### WHAT YOU ARE ASKED TO DO
Can you give back only the material in the stretch from the line containing "This screenshot has width=1570, height=1523." through the line containing "Looking at the screenshot, I should [137, 163].", updated so that "logo" becomes "emblem" and nothing else changes?

+ + +

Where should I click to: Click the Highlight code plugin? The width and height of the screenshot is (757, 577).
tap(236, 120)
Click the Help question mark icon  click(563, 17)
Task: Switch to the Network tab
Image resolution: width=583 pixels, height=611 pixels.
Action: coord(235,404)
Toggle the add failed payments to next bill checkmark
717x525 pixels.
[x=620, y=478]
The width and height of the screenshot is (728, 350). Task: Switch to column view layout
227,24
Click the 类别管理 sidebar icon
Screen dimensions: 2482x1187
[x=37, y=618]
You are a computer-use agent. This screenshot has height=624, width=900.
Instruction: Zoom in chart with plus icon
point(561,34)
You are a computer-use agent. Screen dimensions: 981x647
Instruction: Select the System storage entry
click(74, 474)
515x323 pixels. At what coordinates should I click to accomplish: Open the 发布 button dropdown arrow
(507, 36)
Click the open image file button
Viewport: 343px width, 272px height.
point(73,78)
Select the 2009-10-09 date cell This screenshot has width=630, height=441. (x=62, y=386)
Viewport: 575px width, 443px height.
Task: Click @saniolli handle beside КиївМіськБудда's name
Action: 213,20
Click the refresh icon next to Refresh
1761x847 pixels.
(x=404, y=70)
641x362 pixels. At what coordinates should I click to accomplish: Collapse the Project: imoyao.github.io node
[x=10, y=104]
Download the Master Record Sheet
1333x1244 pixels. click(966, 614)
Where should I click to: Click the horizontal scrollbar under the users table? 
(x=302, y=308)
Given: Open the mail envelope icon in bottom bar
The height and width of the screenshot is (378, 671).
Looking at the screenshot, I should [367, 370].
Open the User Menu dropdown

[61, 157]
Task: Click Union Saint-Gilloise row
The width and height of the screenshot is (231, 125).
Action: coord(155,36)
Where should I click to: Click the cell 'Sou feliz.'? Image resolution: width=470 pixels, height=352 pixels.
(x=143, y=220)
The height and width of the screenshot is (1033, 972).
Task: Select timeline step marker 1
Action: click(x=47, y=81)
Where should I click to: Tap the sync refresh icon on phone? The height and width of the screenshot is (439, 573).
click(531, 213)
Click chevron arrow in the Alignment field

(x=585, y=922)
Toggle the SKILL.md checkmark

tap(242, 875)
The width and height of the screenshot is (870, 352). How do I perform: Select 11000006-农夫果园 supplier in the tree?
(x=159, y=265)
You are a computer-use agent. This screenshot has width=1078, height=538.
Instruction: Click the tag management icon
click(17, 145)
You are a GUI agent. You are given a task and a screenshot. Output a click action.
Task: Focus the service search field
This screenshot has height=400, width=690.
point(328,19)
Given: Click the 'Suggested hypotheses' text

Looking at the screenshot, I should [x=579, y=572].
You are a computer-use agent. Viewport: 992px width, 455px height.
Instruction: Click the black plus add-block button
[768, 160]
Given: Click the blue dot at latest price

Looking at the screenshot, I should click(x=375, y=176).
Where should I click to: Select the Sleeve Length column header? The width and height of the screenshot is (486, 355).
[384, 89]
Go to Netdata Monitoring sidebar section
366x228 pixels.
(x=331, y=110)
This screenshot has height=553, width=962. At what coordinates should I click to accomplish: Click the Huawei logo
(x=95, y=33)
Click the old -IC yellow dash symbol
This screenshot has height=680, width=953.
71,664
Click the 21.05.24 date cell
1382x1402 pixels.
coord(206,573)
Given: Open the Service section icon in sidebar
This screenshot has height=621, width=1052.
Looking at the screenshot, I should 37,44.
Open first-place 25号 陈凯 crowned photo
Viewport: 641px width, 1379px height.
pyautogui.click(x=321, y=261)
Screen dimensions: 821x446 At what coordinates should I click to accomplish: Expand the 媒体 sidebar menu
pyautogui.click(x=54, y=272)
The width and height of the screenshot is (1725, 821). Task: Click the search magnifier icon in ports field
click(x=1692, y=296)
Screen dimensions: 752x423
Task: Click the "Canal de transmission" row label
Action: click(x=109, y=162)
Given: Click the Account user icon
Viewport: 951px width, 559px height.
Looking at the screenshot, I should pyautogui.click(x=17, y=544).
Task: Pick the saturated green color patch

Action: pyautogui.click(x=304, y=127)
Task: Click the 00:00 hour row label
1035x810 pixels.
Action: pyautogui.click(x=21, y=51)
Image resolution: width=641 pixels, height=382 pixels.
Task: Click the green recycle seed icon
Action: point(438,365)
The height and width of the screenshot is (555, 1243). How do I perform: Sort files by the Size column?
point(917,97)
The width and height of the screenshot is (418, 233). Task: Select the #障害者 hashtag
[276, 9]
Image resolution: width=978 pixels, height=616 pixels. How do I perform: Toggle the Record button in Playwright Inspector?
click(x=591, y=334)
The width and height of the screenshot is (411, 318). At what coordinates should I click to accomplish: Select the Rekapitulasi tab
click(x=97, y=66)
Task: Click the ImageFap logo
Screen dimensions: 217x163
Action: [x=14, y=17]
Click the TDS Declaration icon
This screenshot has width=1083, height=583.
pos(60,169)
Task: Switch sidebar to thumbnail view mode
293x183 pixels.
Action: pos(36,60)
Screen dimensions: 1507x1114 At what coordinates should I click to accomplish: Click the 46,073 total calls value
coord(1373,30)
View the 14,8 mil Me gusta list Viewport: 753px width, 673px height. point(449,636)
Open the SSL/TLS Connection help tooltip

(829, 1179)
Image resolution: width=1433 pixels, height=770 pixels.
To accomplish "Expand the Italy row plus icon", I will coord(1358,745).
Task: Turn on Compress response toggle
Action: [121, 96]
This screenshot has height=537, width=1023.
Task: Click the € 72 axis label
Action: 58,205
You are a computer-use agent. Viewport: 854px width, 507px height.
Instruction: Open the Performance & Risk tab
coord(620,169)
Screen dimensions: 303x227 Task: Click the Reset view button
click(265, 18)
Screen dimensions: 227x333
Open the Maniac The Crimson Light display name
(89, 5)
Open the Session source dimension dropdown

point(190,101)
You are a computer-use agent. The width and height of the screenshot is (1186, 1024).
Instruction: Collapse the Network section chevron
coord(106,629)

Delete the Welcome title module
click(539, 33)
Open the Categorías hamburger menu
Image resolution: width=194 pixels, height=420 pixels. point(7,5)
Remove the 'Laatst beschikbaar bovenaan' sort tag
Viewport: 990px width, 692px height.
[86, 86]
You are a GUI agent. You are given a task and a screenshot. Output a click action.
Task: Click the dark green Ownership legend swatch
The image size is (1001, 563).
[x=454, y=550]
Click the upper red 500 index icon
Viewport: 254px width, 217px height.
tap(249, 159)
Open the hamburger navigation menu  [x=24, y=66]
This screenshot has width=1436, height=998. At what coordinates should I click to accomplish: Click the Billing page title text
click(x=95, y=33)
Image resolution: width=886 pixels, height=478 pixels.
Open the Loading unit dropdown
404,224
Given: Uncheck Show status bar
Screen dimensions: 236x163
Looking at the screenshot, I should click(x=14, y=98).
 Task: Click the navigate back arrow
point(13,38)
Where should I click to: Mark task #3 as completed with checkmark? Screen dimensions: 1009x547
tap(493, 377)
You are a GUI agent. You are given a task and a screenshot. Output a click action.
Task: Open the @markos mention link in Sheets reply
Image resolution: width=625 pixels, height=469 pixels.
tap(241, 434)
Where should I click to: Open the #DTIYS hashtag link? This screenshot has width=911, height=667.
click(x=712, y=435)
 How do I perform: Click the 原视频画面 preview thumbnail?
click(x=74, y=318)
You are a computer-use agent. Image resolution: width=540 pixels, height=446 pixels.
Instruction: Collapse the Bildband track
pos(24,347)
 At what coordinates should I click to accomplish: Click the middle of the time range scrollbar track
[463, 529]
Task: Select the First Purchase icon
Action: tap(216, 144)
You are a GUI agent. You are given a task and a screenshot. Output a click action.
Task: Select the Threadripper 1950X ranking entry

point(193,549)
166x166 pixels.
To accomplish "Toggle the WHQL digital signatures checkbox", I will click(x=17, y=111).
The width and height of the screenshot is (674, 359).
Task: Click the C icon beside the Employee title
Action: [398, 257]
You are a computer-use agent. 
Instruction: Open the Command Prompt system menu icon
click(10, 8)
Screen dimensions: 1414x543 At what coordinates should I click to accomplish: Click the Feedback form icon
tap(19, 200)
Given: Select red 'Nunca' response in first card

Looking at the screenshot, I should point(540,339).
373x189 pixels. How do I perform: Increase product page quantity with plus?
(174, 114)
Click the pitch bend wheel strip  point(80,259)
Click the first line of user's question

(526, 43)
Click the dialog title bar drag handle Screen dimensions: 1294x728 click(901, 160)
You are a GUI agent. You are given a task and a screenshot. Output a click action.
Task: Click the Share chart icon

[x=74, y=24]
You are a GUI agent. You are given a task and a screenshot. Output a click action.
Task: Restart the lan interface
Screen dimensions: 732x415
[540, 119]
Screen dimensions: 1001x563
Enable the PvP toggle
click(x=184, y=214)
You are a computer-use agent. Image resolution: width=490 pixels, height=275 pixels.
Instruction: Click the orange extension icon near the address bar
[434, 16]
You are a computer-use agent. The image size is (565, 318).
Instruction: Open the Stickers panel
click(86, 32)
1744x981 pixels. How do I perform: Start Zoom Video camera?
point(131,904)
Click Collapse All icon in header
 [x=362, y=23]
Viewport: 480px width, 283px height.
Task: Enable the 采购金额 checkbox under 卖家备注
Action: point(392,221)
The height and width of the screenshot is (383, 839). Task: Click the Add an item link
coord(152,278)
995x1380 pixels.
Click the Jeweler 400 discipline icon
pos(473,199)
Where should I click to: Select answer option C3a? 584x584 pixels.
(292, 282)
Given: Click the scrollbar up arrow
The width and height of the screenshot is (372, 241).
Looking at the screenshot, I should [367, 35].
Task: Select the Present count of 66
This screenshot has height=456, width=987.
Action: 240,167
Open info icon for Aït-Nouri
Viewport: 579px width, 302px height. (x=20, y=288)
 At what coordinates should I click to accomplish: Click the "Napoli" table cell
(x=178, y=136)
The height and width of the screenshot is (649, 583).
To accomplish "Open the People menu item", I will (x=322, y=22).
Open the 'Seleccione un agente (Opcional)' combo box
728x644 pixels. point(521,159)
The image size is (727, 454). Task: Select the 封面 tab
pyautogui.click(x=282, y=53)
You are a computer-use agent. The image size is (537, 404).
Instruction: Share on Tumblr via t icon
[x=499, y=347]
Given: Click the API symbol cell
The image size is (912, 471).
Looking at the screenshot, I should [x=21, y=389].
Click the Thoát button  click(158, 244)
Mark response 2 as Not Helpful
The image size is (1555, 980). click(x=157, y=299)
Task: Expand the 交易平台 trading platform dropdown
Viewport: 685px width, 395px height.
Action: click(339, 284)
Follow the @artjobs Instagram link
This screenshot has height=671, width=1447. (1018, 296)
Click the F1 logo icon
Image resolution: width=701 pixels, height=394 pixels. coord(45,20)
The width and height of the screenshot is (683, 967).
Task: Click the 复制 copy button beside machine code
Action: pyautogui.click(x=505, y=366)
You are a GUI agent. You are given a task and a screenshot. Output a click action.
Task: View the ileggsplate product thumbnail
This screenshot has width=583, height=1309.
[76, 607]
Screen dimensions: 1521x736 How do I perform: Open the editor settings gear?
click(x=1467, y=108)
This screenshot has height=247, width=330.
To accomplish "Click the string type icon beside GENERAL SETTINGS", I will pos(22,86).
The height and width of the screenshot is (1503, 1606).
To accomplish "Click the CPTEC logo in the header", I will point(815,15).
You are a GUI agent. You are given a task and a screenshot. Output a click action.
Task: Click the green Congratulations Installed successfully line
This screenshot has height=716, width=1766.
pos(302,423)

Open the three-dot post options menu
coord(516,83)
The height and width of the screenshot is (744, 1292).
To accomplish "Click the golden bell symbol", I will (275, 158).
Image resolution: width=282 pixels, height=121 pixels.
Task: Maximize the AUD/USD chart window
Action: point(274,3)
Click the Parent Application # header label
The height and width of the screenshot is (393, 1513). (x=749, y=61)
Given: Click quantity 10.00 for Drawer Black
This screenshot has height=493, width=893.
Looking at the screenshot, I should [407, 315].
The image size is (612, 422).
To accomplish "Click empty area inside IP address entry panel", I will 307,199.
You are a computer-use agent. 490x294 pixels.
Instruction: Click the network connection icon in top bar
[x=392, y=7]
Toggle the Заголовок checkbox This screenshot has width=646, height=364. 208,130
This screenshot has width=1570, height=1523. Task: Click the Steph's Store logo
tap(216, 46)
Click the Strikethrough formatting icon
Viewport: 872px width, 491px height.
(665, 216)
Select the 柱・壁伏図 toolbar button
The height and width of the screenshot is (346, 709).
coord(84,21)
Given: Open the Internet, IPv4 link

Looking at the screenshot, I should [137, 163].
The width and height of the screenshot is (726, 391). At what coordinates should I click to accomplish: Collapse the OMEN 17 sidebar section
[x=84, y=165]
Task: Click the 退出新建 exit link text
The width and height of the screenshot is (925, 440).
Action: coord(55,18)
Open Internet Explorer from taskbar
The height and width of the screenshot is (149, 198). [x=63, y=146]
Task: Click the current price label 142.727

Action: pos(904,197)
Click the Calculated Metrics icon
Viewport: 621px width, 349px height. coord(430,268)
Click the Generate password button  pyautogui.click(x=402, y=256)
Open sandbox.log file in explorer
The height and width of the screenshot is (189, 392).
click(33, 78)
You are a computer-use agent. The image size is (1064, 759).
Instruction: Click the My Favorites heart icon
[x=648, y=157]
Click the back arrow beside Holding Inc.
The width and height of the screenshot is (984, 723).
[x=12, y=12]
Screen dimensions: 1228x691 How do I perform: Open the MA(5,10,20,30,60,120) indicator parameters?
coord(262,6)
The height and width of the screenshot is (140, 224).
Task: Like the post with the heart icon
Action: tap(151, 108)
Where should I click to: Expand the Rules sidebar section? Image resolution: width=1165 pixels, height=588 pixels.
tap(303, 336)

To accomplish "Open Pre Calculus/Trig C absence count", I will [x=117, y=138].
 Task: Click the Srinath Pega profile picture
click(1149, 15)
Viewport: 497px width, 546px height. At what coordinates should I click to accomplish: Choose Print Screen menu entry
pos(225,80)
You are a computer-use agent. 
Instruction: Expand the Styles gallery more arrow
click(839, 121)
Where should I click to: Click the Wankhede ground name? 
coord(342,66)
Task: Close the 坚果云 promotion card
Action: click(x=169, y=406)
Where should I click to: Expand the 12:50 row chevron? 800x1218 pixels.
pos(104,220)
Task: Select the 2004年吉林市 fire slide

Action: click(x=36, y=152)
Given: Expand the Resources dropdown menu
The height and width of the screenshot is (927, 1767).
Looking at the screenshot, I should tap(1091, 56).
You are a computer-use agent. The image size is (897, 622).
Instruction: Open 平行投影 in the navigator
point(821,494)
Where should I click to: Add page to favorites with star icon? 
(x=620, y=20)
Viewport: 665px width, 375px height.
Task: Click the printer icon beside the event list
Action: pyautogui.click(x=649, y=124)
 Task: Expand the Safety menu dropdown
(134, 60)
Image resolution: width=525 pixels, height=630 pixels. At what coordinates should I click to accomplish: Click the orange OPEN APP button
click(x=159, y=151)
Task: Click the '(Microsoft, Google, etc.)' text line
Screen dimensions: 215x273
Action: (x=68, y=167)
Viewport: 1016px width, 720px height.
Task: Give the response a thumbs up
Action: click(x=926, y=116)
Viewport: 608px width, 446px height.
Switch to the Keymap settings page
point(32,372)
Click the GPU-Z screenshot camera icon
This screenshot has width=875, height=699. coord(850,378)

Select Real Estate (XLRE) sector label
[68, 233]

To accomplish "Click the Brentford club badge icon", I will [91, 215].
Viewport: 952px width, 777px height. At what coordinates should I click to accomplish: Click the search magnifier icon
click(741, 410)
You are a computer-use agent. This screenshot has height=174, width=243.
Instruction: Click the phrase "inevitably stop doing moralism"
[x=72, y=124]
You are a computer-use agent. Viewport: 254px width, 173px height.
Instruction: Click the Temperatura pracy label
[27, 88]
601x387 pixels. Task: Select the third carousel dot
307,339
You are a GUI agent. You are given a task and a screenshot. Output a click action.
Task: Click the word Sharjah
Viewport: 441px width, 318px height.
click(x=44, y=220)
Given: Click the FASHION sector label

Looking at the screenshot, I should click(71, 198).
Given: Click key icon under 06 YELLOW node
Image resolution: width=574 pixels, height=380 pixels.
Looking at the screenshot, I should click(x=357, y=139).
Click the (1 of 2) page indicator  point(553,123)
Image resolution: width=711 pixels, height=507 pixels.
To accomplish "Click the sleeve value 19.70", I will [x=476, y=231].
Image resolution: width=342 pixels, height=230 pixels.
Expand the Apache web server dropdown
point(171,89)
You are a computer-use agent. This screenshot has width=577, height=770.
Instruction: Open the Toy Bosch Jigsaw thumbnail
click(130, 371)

+ + +

### ANSWER FOR THIS EXERCISE
This screenshot has width=1570, height=1523. Task: Click the Steph's Store emblem
tap(216, 46)
Click the Strikethrough formatting icon
Viewport: 872px width, 491px height.
(665, 216)
Select the 柱・壁伏図 toolbar button
The height and width of the screenshot is (346, 709).
coord(84,21)
Given: Open the Internet, IPv4 link

Looking at the screenshot, I should [137, 163].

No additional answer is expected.